La literatura se asocia, casi de inmediato, a la imagen de un libro y a miles de palabras desfilando en blancas hojas de papel. Las palabras –los símbolos que interpretamos– son marcas que parecen señales inmóviles en un páramo. Sin embargo, esa tinta impresa es capaz de generar imágenes, potenciar la imaginación y desdoblar la realidad en múltiples posibilidades.
Jorge Luis Borges, escritor argentino nacido en 1899, uno de los más influyentes para la literatura mundial, perdió definitivamente la vista en 1955, justo cuando fue designado director de la Biblioteca Nacional. No fue un accidente repentino sino un proceso gradual que él calificó como un lento atardecer. La enfermedad, heredada de su padre, pronto se convirtió en una marca de su destino y una obsesión en sus poemas, ensayos y cuentos.
Cualquiera pensaría que la ceguera es un serio obstáculo para la actividad de cualquier escritor. Borges, a pesar de su fama de autor contenido, más cercano a la solemnidad que a la pirotécnica verbal, logra en su cuentos y poemas imágenes deslumbrantes, llenas de color. En uno de sus mejores cuentos, “Las ruinas circulares”, describe el cielo que se derrumba con “el color rosado de la encía de los leopardos”. En uno de sus poemas más conocidos, “El oro de los tigres”, Borges compara la pérdida de la visión con la escena de un hombre mirando a un tigre. El animal se pasea tras los barrotes y el espectador comprende que, el último color que desaparecerá de su horizonte visual, es el oro atrapado entre las franjas negras, diluyéndose a cada momento. A partir de la caída definitiva del telón, Borges emprenderá la exploración de sus mundos a través de sus otros sentidos y de su capacidad de fabular.
Operaciones para corregir las cataratas o el desprendimiento de retina, son luchas destinadas a la derrota, como las historias de los héroes literarios preferidos del autor argentino: Quijotes enfrentando esquivos molinos de viento. Entonces Borges se convierte en el símbolo de la sabiduría. Un hombre que, ajeno al mundo visible, repleto de formas corpóreas, sensuales, volátiles, se refugia en el mundo del pensamiento y la capacidad introspectiva. La expresión de un ciego, su mirada aparentemente vacía, siempre parece ir más allá. Imagino ese gesto apacible mientras Borges –incapaz de escribir– dicta el último libro de cuentos: La memoria de Shakespeare que se publica en 1983. Los cuentos, comparados con los que conforman su obra anterior, aparecen libres de cualquier adorno o floritura. Desnudos y directos, se asemejan a un discurso oral, aquel con el que dio inicio la literatura.

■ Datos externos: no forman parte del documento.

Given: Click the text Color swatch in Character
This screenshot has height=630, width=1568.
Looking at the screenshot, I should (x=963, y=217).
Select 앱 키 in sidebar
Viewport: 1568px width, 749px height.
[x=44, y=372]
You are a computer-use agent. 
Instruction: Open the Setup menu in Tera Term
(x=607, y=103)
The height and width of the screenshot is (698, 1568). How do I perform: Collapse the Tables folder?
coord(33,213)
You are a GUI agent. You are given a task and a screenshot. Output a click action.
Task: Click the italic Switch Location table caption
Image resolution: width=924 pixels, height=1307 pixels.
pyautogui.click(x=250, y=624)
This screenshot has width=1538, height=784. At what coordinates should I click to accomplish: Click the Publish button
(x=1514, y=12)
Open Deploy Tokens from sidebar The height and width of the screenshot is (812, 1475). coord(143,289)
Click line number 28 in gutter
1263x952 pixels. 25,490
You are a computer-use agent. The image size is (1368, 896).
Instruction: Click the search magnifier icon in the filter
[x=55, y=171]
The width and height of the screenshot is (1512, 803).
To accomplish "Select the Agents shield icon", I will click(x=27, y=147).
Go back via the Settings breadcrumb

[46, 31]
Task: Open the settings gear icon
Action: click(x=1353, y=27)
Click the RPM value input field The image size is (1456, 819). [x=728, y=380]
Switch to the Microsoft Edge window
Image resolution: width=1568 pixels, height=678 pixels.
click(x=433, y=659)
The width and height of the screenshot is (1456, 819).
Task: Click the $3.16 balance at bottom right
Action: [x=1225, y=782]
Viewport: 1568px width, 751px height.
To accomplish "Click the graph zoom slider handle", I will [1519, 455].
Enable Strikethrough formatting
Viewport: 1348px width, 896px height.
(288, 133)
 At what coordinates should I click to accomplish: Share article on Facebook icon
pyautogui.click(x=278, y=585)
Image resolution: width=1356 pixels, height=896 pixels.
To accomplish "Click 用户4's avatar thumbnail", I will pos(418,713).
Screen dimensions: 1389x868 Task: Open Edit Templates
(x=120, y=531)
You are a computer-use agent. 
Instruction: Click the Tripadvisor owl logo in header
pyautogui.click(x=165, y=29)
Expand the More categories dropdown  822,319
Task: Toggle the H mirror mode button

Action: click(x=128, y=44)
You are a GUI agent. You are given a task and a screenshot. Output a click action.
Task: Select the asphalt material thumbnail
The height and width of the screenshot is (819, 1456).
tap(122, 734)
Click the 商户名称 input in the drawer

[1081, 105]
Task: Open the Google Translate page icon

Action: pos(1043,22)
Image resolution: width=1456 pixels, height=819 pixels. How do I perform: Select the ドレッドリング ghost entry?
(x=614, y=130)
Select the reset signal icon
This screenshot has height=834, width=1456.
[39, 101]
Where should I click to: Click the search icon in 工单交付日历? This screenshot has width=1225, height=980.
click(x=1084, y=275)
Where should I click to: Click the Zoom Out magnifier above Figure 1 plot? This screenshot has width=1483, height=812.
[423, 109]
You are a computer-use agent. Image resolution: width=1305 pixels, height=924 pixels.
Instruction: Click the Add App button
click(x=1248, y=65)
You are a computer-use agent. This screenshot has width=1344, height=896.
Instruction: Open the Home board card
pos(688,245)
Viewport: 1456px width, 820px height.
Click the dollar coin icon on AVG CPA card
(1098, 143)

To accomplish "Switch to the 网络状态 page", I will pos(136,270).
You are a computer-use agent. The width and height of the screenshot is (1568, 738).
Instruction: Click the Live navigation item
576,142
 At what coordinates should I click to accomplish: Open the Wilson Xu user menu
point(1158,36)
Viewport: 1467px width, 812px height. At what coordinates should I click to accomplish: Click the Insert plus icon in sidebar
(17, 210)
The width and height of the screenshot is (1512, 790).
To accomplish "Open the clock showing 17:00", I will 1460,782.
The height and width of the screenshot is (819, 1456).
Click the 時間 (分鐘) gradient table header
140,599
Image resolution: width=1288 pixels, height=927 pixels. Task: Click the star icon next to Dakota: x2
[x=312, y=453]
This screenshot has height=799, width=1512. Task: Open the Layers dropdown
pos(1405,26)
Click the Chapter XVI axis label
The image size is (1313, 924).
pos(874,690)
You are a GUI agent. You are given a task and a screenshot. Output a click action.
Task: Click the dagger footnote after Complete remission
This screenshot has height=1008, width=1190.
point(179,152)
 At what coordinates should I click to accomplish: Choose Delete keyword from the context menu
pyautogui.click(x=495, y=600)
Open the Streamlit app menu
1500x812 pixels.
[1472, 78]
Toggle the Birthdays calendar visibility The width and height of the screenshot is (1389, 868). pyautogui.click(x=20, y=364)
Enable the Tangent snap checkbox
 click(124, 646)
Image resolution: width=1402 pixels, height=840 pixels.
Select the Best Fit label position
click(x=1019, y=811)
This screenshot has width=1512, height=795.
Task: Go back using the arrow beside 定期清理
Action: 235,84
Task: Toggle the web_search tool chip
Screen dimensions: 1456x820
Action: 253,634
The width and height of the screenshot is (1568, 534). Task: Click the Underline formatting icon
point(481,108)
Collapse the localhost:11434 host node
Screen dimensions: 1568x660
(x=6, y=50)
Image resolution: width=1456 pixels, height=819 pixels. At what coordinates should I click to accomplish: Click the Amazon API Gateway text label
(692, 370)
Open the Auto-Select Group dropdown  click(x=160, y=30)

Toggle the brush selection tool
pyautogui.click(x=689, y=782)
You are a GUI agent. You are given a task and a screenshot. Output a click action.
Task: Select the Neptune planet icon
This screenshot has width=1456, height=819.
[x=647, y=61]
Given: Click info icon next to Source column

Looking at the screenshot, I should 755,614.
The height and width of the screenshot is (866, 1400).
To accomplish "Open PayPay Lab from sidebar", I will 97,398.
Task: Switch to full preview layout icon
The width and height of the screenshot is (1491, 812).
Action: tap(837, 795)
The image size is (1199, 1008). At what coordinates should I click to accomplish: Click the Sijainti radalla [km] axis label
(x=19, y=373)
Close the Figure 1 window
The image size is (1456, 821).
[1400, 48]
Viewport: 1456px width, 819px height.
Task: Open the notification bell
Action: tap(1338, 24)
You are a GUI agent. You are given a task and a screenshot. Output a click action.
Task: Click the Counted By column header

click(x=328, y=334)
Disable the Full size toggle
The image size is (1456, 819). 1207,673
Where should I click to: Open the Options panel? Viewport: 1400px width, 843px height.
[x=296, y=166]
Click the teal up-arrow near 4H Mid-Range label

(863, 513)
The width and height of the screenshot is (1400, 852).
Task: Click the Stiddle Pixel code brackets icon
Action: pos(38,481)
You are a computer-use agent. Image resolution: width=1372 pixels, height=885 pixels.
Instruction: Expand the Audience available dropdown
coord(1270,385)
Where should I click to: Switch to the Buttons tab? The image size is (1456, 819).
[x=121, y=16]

Como en uno de sus cuentos fantásticos, Borges usa su pérdida visual para regresar en el tiempo e instalarse en un pasado remoto, ajeno al discurso superficial del mundo. Alberto Manguel, uno de los mayores especialistas en la historia de la lectura, conoció a Borges en Buenos Aires. Mangel, trabajaba en una librería la cual era visitada por el autor que, para entonces, ya era un personaje conocido en Argentina. El ciego le pidió que lo visitara en su casa para leerle fragmentos de obras literarias. Mangel accedió de inmediato y pasó muchas tardes leyéndole a aquel hombre que estaba sumergido en la oscuridad, pero cuya memoria asombrosa hacía que, al poco tiempo de empezar la lectura, interrumpiera a su ayudante para completar, palabra por palabra, como si tuviera el libro abierto ante sus ojos, el final del verso o de la historia. Quizás la memoria es otro tipo de luz.